• **Dataset**
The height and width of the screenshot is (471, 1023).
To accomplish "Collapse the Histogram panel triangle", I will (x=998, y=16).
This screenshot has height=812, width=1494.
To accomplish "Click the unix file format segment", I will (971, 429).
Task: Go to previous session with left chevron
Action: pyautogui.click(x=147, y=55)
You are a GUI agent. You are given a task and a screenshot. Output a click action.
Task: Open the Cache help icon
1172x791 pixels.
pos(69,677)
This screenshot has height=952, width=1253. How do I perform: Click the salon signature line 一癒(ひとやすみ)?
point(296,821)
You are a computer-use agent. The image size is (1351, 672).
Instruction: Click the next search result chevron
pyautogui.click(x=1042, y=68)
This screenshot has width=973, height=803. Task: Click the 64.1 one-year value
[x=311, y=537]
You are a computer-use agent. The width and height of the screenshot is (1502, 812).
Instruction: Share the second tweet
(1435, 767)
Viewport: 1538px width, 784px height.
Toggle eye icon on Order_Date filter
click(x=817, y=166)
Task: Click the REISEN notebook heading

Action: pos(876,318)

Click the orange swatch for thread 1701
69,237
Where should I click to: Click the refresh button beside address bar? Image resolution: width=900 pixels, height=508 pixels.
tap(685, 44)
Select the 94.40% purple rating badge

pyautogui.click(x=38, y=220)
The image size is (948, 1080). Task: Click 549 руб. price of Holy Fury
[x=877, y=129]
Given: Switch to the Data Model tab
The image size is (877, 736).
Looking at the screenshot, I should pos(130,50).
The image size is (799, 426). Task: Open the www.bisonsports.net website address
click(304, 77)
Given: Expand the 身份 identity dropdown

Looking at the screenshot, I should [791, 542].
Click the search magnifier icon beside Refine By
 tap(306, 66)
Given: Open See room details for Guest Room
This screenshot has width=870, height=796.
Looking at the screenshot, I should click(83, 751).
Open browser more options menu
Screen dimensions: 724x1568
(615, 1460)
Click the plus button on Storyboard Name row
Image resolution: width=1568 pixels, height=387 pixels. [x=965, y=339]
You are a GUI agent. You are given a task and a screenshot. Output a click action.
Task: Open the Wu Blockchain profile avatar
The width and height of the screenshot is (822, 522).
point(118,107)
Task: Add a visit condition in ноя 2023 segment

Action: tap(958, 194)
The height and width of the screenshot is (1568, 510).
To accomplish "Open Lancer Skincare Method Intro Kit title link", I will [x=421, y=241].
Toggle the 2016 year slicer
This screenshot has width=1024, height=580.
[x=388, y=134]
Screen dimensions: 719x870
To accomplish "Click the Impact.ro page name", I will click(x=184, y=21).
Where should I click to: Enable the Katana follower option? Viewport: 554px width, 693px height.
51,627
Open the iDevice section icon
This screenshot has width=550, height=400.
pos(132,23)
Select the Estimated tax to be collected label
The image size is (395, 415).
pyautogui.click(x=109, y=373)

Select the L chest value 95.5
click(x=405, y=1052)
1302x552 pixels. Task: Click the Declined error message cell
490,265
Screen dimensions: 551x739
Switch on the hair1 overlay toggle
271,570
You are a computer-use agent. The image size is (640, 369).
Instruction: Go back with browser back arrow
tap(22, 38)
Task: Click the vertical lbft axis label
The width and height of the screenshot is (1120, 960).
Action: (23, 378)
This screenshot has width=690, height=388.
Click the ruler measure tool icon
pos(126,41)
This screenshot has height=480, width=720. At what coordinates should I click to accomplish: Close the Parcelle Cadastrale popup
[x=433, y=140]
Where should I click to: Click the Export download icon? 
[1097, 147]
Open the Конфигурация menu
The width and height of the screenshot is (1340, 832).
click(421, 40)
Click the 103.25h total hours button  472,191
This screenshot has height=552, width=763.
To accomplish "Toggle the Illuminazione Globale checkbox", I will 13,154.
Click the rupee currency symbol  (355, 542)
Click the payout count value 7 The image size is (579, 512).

• **What needs to be done**
What you return must be the entries, given again word for word.

• **Result below**
The height and width of the screenshot is (471, 1023).
To accomplish "Collapse the Histogram panel triangle", I will (x=998, y=16).
This screenshot has height=812, width=1494.
To accomplish "Click the unix file format segment", I will (971, 429).
Task: Go to previous session with left chevron
Action: pyautogui.click(x=147, y=55)
You are a GUI agent. You are given a task and a screenshot. Output a click action.
Task: Open the Cache help icon
1172x791 pixels.
pos(69,677)
This screenshot has height=952, width=1253. How do I perform: Click the salon signature line 一癒(ひとやすみ)?
point(296,821)
You are a computer-use agent. The image size is (1351, 672).
Instruction: Click the next search result chevron
pyautogui.click(x=1042, y=68)
This screenshot has width=973, height=803. Task: Click the 64.1 one-year value
[x=311, y=537]
You are a computer-use agent. The width and height of the screenshot is (1502, 812).
Instruction: Share the second tweet
(1435, 767)
Viewport: 1538px width, 784px height.
Toggle eye icon on Order_Date filter
click(x=817, y=166)
Task: Click the REISEN notebook heading

Action: pos(876,318)

Click the orange swatch for thread 1701
69,237
Where should I click to: Click the refresh button beside address bar? Image resolution: width=900 pixels, height=508 pixels.
tap(685, 44)
Select the 94.40% purple rating badge

pyautogui.click(x=38, y=220)
The image size is (948, 1080). Task: Click 549 руб. price of Holy Fury
[x=877, y=129]
Given: Switch to the Data Model tab
The image size is (877, 736).
Looking at the screenshot, I should pos(130,50).
The image size is (799, 426). Task: Open the www.bisonsports.net website address
click(304, 77)
Given: Expand the 身份 identity dropdown

Looking at the screenshot, I should [791, 542].
Click the search magnifier icon beside Refine By
 tap(306, 66)
Given: Open See room details for Guest Room
This screenshot has width=870, height=796.
Looking at the screenshot, I should click(83, 751).
Open browser more options menu
Screen dimensions: 724x1568
(615, 1460)
Click the plus button on Storyboard Name row
Image resolution: width=1568 pixels, height=387 pixels. [x=965, y=339]
You are a GUI agent. You are given a task and a screenshot. Output a click action.
Task: Open the Wu Blockchain profile avatar
The width and height of the screenshot is (822, 522).
point(118,107)
Task: Add a visit condition in ноя 2023 segment

Action: tap(958, 194)
The height and width of the screenshot is (1568, 510).
To accomplish "Open Lancer Skincare Method Intro Kit title link", I will [x=421, y=241].
Toggle the 2016 year slicer
This screenshot has width=1024, height=580.
[x=388, y=134]
Screen dimensions: 719x870
To accomplish "Click the Impact.ro page name", I will click(x=184, y=21).
Where should I click to: Enable the Katana follower option? Viewport: 554px width, 693px height.
51,627
Open the iDevice section icon
This screenshot has width=550, height=400.
pos(132,23)
Select the Estimated tax to be collected label
The image size is (395, 415).
pyautogui.click(x=109, y=373)

Select the L chest value 95.5
click(x=405, y=1052)
1302x552 pixels. Task: Click the Declined error message cell
490,265
Screen dimensions: 551x739
Switch on the hair1 overlay toggle
271,570
You are a computer-use agent. The image size is (640, 369).
Instruction: Go back with browser back arrow
tap(22, 38)
Task: Click the vertical lbft axis label
The width and height of the screenshot is (1120, 960).
Action: (23, 378)
This screenshot has width=690, height=388.
Click the ruler measure tool icon
pos(126,41)
This screenshot has height=480, width=720. At what coordinates should I click to accomplish: Close the Parcelle Cadastrale popup
[x=433, y=140]
Where should I click to: Click the Export download icon? 
[1097, 147]
Open the Конфигурация menu
The width and height of the screenshot is (1340, 832).
click(421, 40)
Click the 103.25h total hours button  472,191
This screenshot has height=552, width=763.
To accomplish "Toggle the Illuminazione Globale checkbox", I will 13,154.
Click the rupee currency symbol  (355, 542)
Click the payout count value 7 The image size is (579, 512).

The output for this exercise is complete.